Adultos querem tranquilidade e filhos e crianças agitadas fazem os pais perderem a paciência; como conciliar?
“Cala a boca, menino!” Esta frase já foi usada com regularidade por muitos pais há algum tempo. Quando a criança interrompia uma conversa de adultos com insistência, quando falava o que não devia falar, quando o momento exigia silêncio, por exemplo, a frase era dita com tranquilidade pelos adultos.
O mais interessante é que a expressão não era considerada agressiva, tampouco humilhante, nem pelos adultos nem pela própria criança. Era como dizer “fica quieta, menina!” de modo mais incisivo, quando a situação assim o exigia.
Com o passar do tempo, os conceitos de educação dos filhos mudaram, a maneira de tratar a criança mudou e os adultos passaram a buscar uma convivência com os filhos que fosse mais respeitosa. Deixamos, pouco a pouco, de tratar as crianças como se elas não tivessem sentimentos reativos à maneira como os adultos se relacionavam com ela.

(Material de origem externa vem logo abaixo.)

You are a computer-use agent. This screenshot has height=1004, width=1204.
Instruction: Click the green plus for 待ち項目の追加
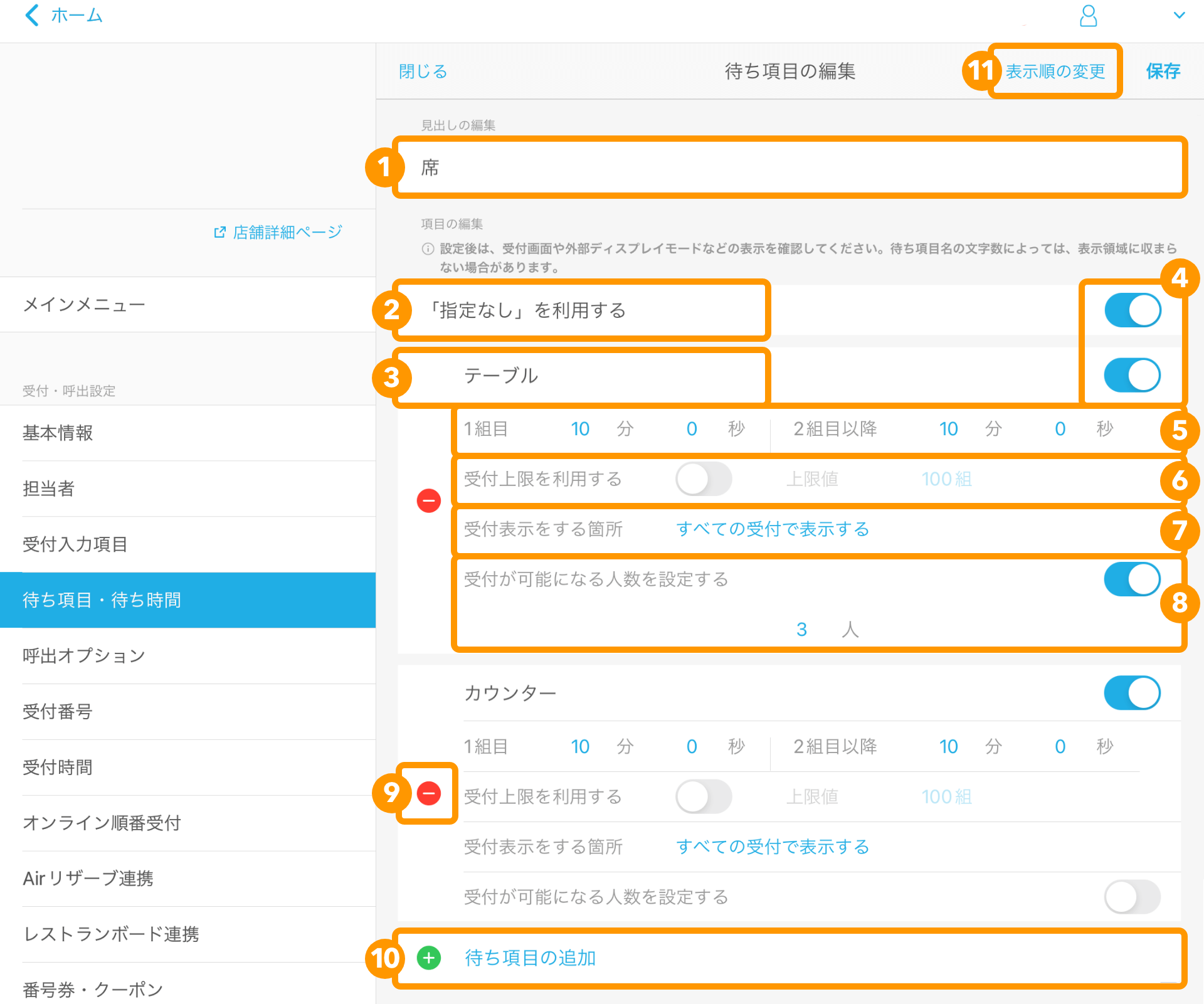tap(428, 958)
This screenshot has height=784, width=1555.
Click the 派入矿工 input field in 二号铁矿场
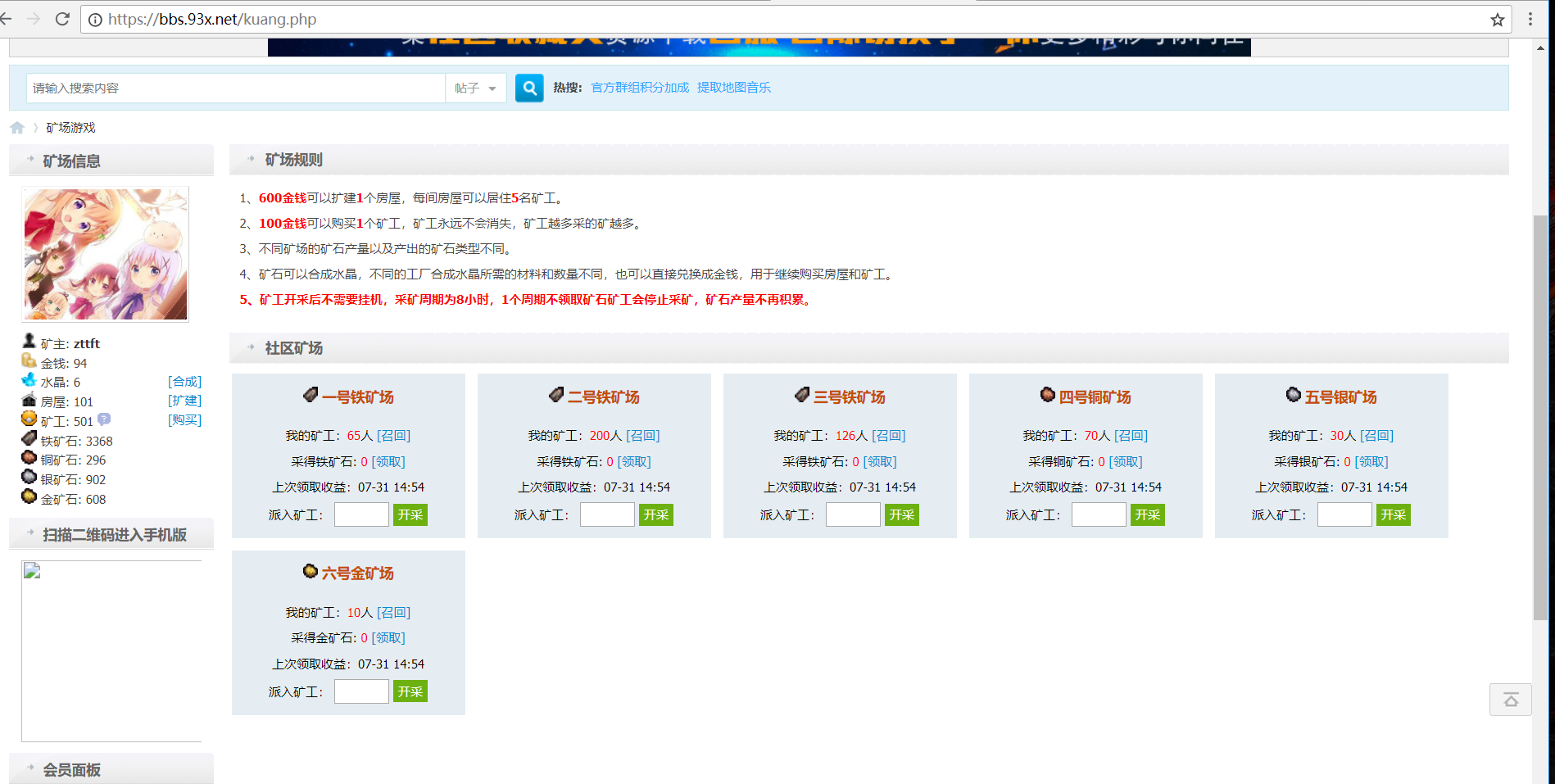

Essas mudanças provocaram transformações da criança: ela passou a ser mais questionadora, a ter mais presença e a ser reconhecida como integrante do grupo familiar, com direitos, e não apenas com o dever de obedecer aos pais. Surgiu, então, uma frase: “Cala a boca já morreu”.
A transição de uma fase à outra não ocorreu sem percalços, é claro. Muitos pais se perderam, as crianças passaram a ser o centro da família e tornaram-se ruidosas, exigentes, autoritárias até. Foi então que passou a circular no mundo adulto a ideia de que as crianças não têm limites e esse conceito pegou.
Como consequência dessa nova forma de estar no mundo, tanto de crianças quanto adultos, surgiram contradições. Os adultos querem tranquilidade e filhos ao mesmo tempo. As crianças querem ser atendidas e, hiperestimuladas, tornam-se agitadas e fazem os pais perderem a paciência em curto espaço de tempo. Como conciliar a convivência de expectativas tão distintas? O avanço tecnológico nos permitiu ressuscitar o “Cala a boca, menino!”. Por onde andamos, vemos crianças com tablets, aparelhos celulares, reprodutores de vídeos portáteis. Em restaurantes, em carros, em hotéis, em praias, vemos crianças hipnotizadas com traquitanas tecnológicas.
A televisão já ocupou esse lugar, tanto que foi chamada de “babá eletrônica”. Mas ela tem restrições: só pode ser usada em casa. Agora, esses outros recursos possibilitam que as crianças deixem de perturbar os pais em qualquer lugar.
A tecnologia e a internet e suas amplas possibilidades fazem parte da vida de nossas crianças e são recursos que podem ser usados de modo rico e favorável a elas. Mas, dessa maneira que as temos usado, é apenas mais um estímulo que se junta a tantos outros.
É ingenuidade pensar que a criança se acalma com seu uso. Ela se agita mais ainda sem ter alvo certo, sem aprender a dirigir sua energia para o que precisa, torna-se ainda mais dispersa.
O “cala a boca, menina!” de hoje é bem mais sofisticado e sedutor, mas continua a ser um “cala a boca”.
Referência:
SAYÃO, Rosely. Cala Boca já Morreu? Folha de S. Paulo, São Paulo, 6 de agosto de 2013.